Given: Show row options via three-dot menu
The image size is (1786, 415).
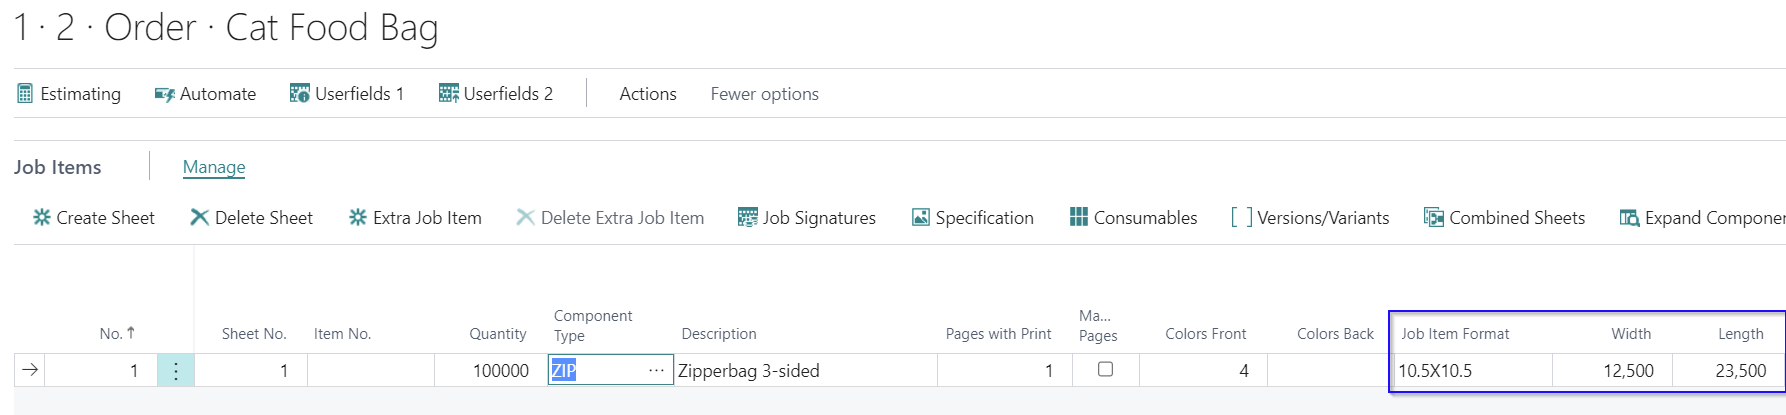Looking at the screenshot, I should pyautogui.click(x=176, y=371).
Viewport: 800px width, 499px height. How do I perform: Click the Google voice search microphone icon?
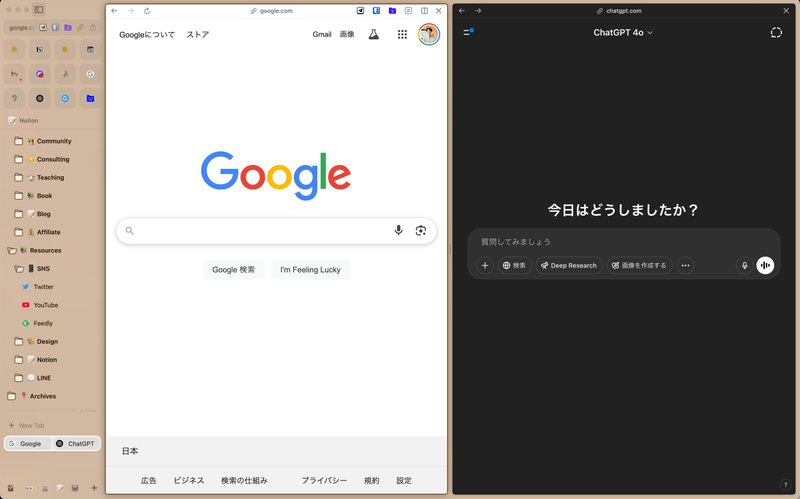398,231
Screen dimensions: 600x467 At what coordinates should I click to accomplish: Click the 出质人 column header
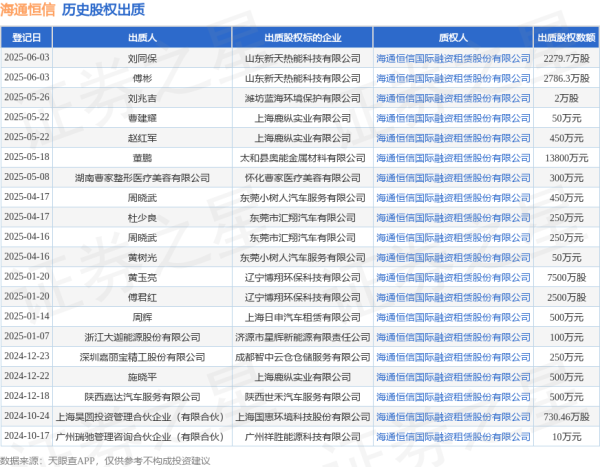141,36
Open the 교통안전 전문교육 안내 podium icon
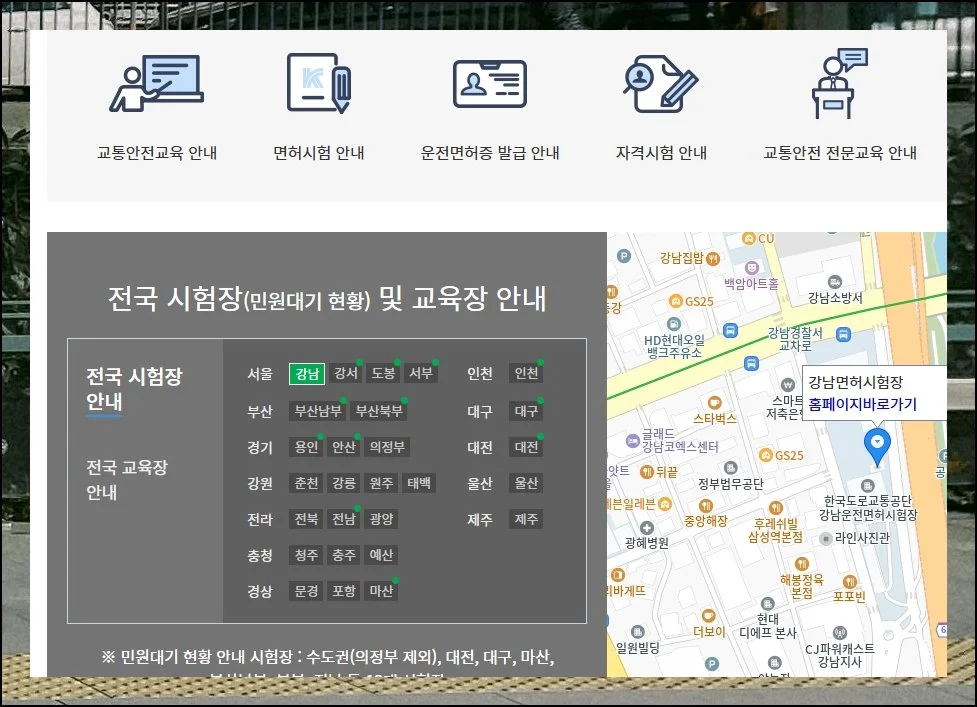This screenshot has height=707, width=977. click(840, 84)
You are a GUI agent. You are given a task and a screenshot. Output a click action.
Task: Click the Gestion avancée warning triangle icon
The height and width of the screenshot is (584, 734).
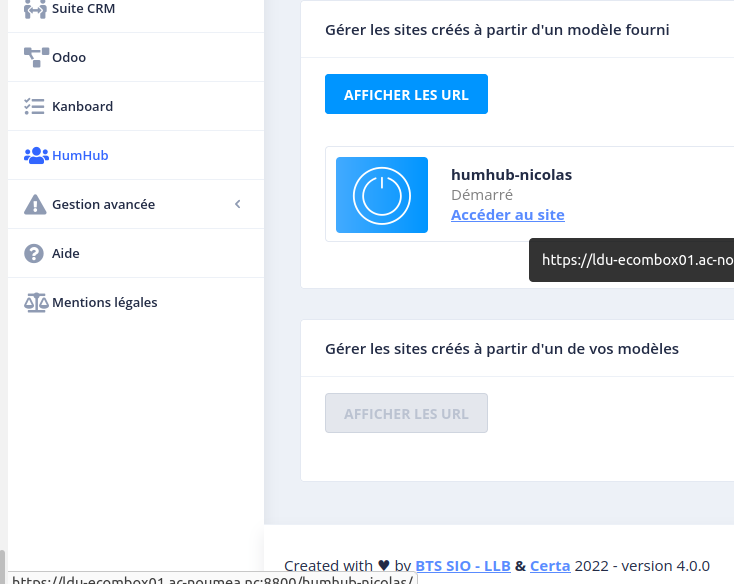(35, 204)
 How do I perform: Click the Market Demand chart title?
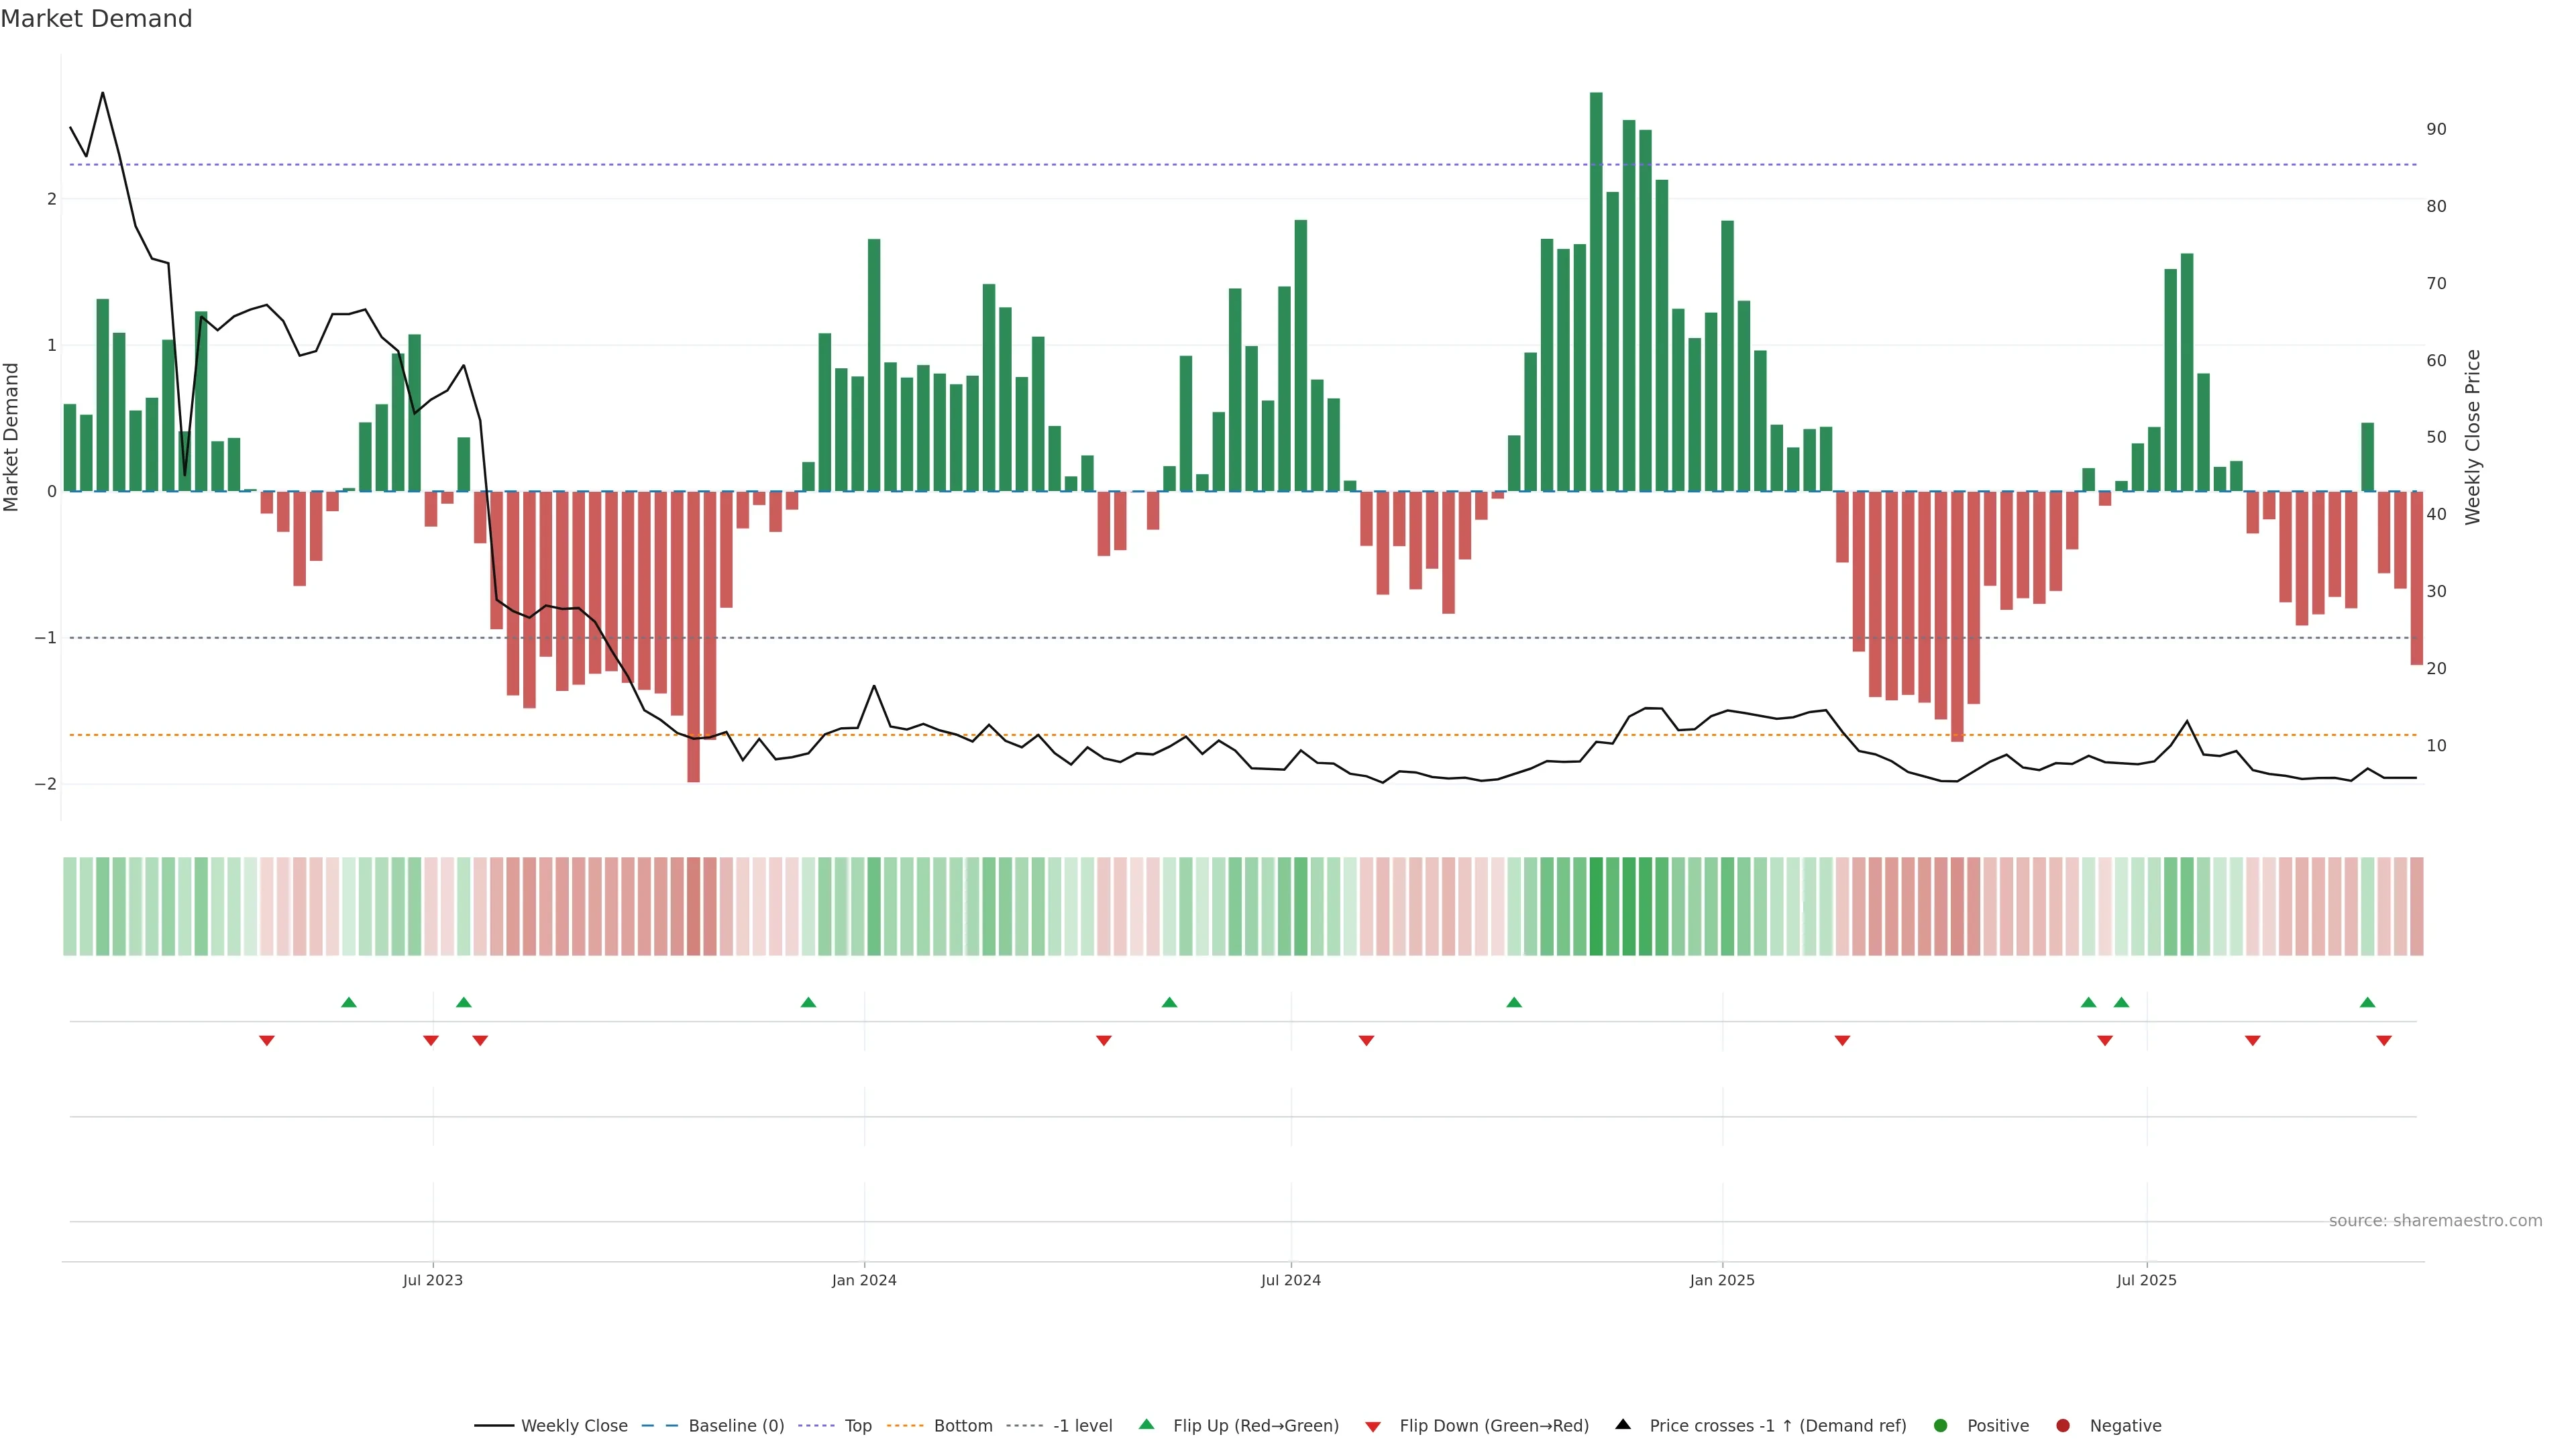click(x=96, y=19)
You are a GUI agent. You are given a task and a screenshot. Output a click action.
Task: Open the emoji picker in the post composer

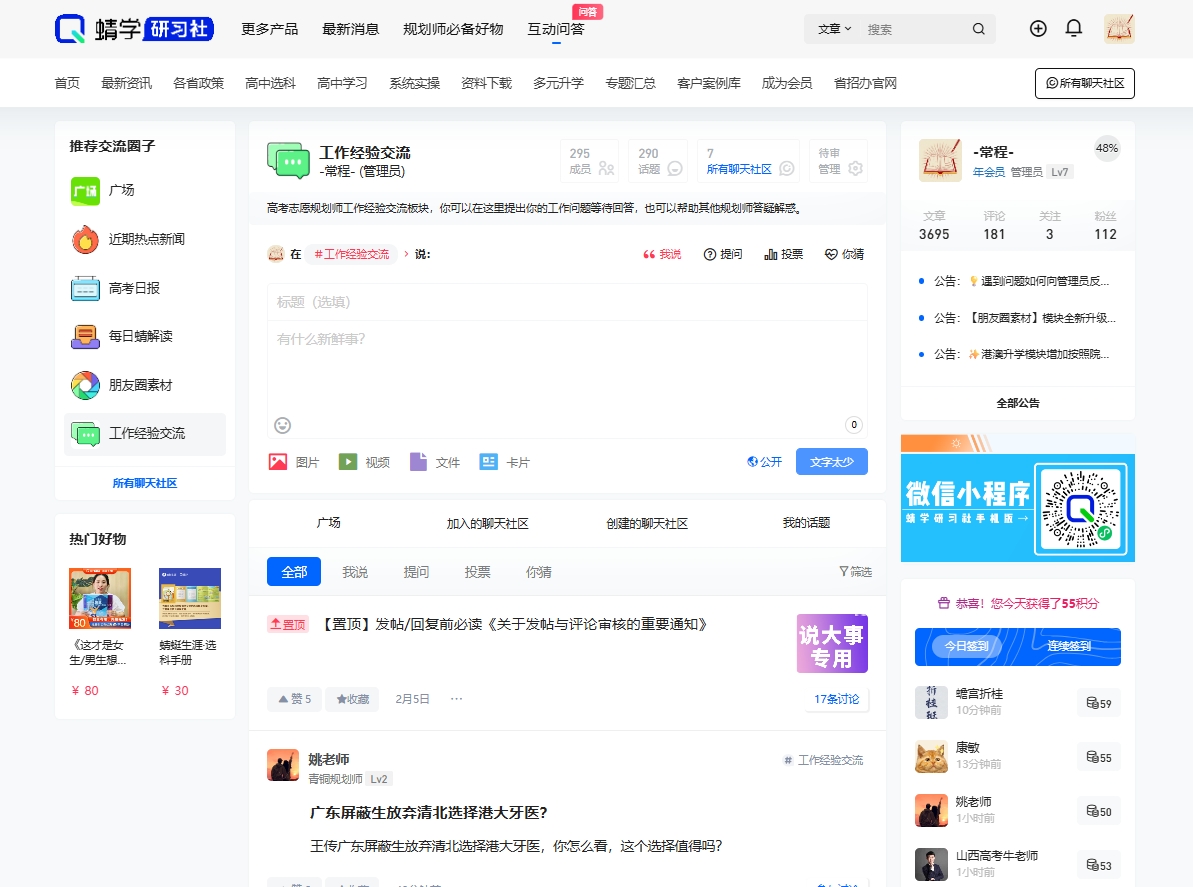pos(281,425)
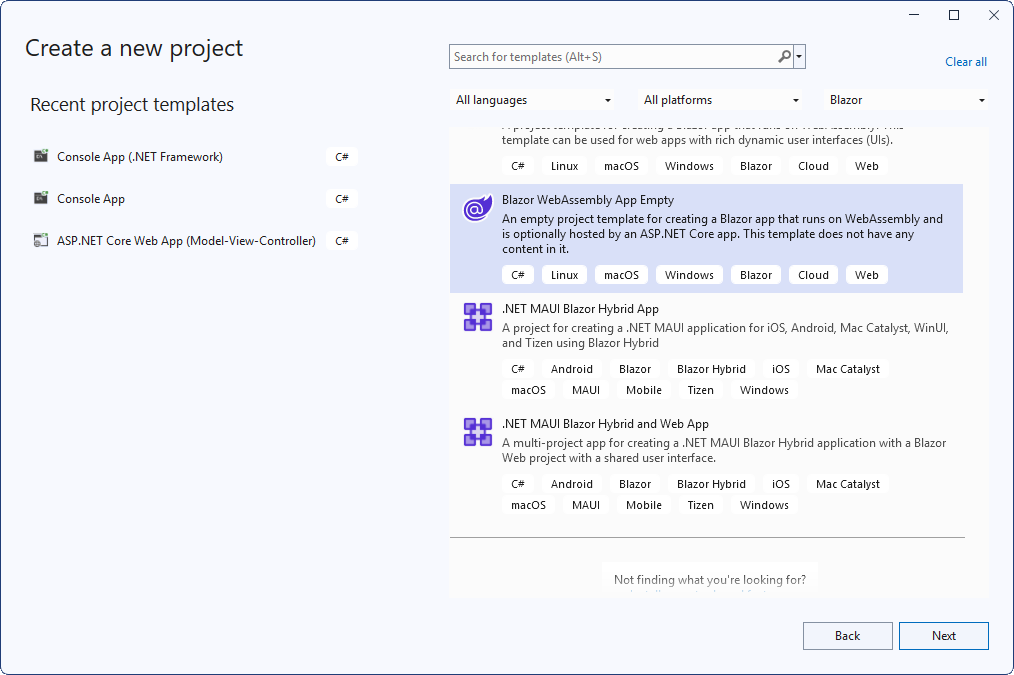Click the "Not finding what you're looking for?" link

click(710, 578)
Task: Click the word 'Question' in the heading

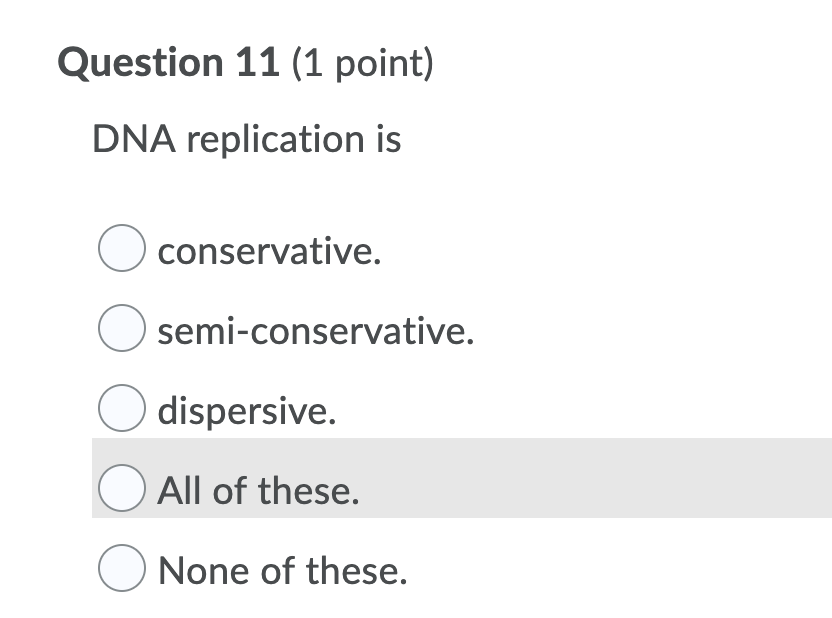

● ● ● ● ● ● ●

• CHALLENGE: Render the listing above as a Markdown table with the columns Row and Listing line, one row per non-blank line. Number the rows in order and leave out the pictures.

• TASK RESULT:
| Row | Listing line |
|---|---|
| 1 | Given: Show row options via three-dot menu |
| 2 | The image size is (1786, 415). |
| 3 | Looking at the screenshot, I should pyautogui.click(x=176, y=371). |
| 4 | Viewport: 800px width, 499px height. How do I perform: Click the Google voice search microphone icon? |
| 5 | 398,231 |
| 6 | Screen dimensions: 600x467 At what coordinates should I click to accomplish: Click the 出质人 column header |
| 7 | 141,36 |
| 8 | Open the 교통안전 전문교육 안내 podium icon |
| 9 | This screenshot has height=707, width=977. click(840, 84) |
| 10 | You are a GUI agent. You are given a task and a screenshot. Output a click action. |
| 11 | Task: Click the Gestion avancée warning triangle icon |
| 12 | The height and width of the screenshot is (584, 734). |
| 13 | (35, 204) |
| 14 |  How do I perform: Click the Market Demand chart title? |
| 15 | click(x=96, y=19) |
| 16 | You are a GUI agent. You are given a task and a screenshot. Output a click action. |
| 17 | Task: Open the emoji picker in the post composer |
| 18 | pos(281,425) |
| 19 | Click the "Not finding what you're looking for?" link |
| 20 | click(710, 578) |
| 21 | Task: Click the word 'Question' in the heading |